### WHAT YOU SHOULD DO
Each line from the one containing "Switch to Page 1 tab" to the end of the material below is to be restated exactly, with pictures skipped.

### SOURCE DATA
::::::::

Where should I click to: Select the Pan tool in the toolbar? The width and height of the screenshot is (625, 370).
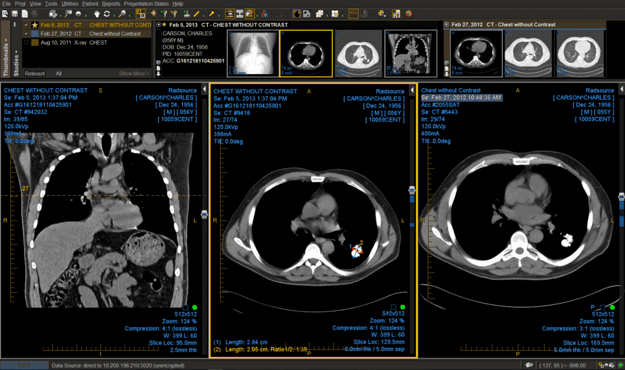97,13
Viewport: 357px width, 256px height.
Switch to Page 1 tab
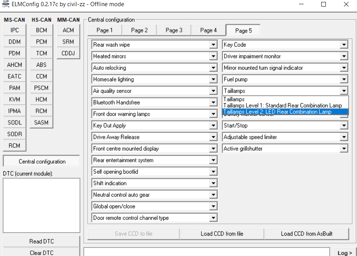105,30

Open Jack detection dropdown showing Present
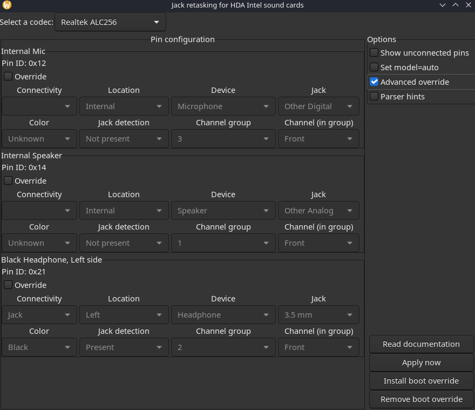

::::::::

### ANSWER FOR THIS EXERCISE
Switch to Page 1 tab
105,30

Open Jack detection dropdown showing Present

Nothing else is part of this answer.